Read the records below and copy each line that contains "will".

_Dataset entries_
━━━━━━━━
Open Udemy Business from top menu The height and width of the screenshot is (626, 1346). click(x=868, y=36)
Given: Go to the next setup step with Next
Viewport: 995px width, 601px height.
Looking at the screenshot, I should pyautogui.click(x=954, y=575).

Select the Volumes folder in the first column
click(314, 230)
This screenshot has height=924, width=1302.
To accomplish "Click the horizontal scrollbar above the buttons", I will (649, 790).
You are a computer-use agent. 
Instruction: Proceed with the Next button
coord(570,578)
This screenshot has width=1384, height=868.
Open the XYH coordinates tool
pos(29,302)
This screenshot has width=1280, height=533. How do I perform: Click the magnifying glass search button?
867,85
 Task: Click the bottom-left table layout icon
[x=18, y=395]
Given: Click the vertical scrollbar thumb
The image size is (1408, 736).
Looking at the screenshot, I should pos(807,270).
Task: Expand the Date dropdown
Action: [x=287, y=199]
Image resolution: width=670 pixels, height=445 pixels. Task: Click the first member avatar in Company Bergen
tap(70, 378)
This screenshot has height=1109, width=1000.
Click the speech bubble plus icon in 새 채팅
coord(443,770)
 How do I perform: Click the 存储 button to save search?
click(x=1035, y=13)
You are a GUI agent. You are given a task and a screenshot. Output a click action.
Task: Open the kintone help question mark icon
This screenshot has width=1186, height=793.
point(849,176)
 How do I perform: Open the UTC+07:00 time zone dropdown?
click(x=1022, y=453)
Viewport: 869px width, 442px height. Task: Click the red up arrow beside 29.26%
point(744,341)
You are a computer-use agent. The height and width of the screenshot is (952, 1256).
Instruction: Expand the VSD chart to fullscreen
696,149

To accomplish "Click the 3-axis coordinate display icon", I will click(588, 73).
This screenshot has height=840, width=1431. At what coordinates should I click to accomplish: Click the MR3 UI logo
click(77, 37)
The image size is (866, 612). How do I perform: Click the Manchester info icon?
━━━━━━━━
_Reply_
To accomplish "Click the horizontal scrollbar above the buttons", I will (649, 790).
To accomplish "Click the 3-axis coordinate display icon", I will click(588, 73).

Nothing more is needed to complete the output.